- **WORK TASK**
From the text on challenges and open issues in IoT, list every area in which the increase in "things" and big data is said to bring new challenges and problems.

- **SELECTED TEXT**
##########

6. Challenges and Open Issues
We have performed a trend analysis based on the reports from International Data Corporation (IDC) [33], Gartner [34] and our estimations [3]. In addition, 11.4 billion “things” were installed in 2014 and 13.7 billion in 2015 with a 20.8% increase. Even if the numbers are forecast to continue increasing, the rate will gradually decrease to 11.5% in 2020, with an estimation of 28.1 billion ”things”. Consequently, the generated data volume will grow by an order of magnitude (10×) from 2015 to 2020 [35]. This exceptional growth of IoT is due to the promised financial benefits. Smart cities and smart homes are, amongst the others, the most advanced field where many businesses compete to earn a share of the market. In the smart cities field, a big push was made by the governments that gradually increased investments, whereas the change in the way of people thinking about everyday life, always more digitalized, opens great business opportunities in the smart homes area. According to [3,33,34], the market share of smart homes and smart cities is forecast to be the 25% over the total IoT market, by 2020.
These vast numbers of connected “things” and large data volumes are only possible with new technologies and standards. The unprecedented increase in “things” coming together with big data brings many new challenges and problems in connectivity, processing, memory, sensing, and actions that require enabling of the future IoT platform capabilities and 5G in order to lead the aforementioned expectations into a reality. Based on this observation, we point out some open issues in the future IoT as follows:
-
(1)

##########

- **INFORMATION SHOWN**

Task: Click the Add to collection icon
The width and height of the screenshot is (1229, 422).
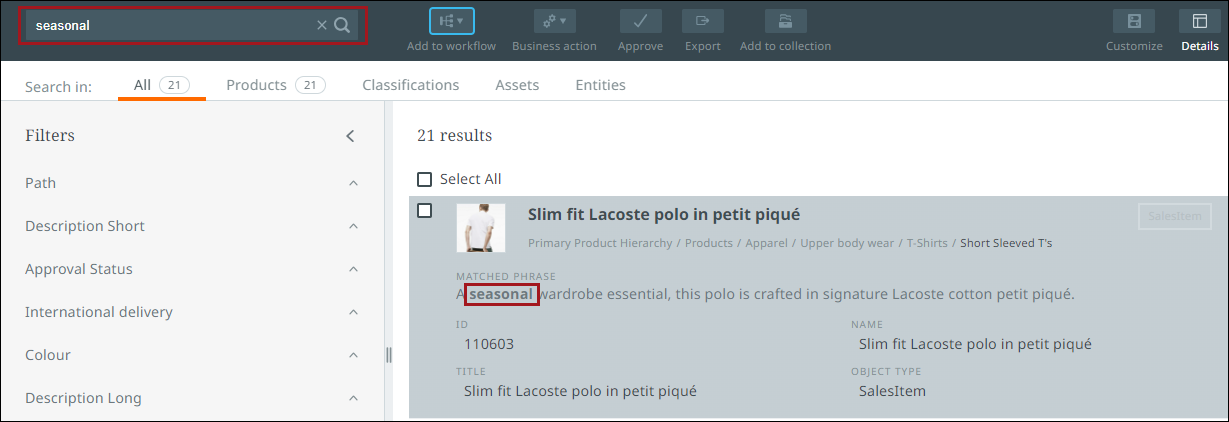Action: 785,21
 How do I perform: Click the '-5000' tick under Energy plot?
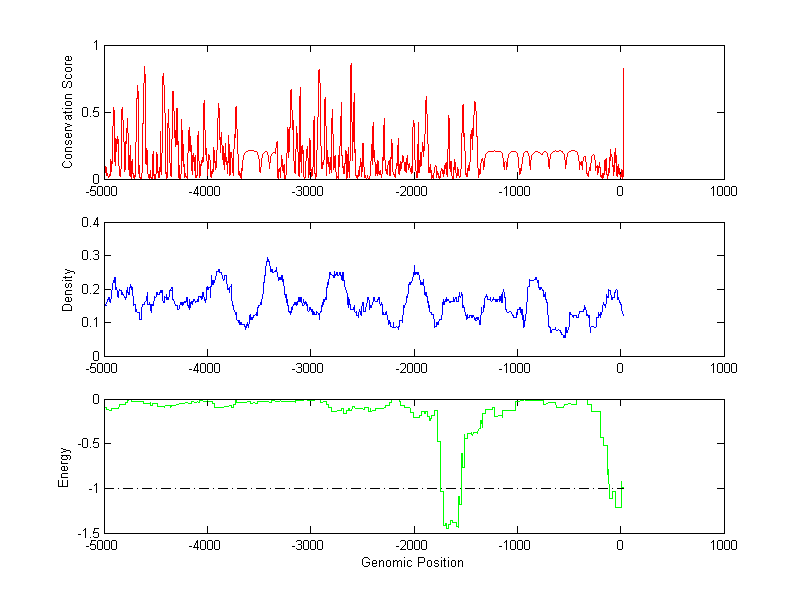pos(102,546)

##########

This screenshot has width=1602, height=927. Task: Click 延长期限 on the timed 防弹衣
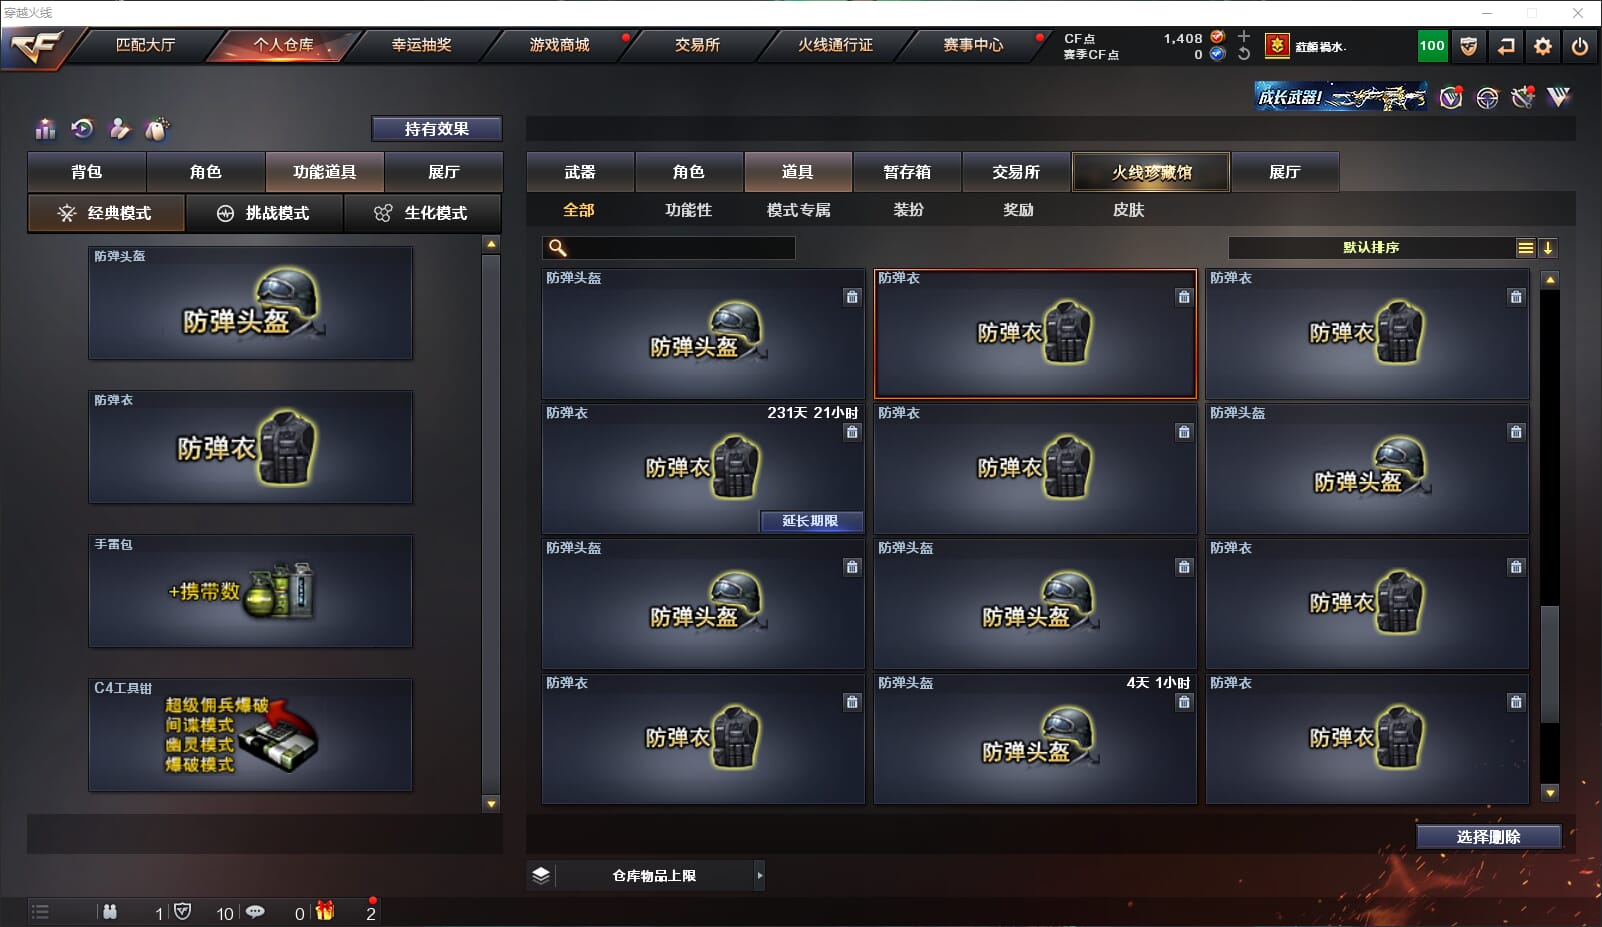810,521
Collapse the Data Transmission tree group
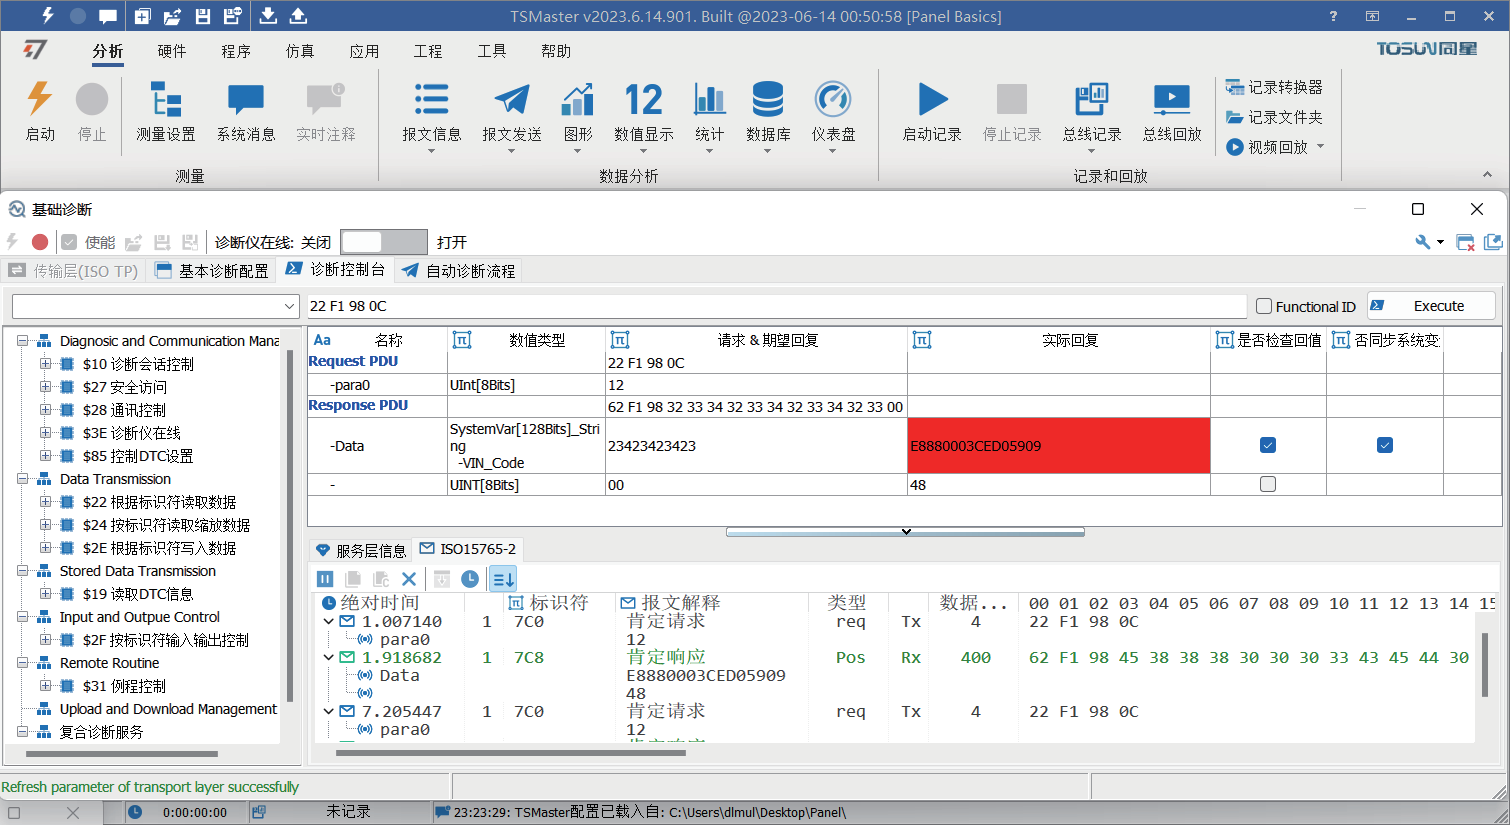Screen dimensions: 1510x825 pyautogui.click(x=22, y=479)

##########

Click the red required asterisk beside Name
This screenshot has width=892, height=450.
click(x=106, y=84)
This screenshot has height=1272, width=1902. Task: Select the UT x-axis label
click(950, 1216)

##########

- **EXPECTED ANSWER**
- connectivity
- processing
- memory
- sensing
- actions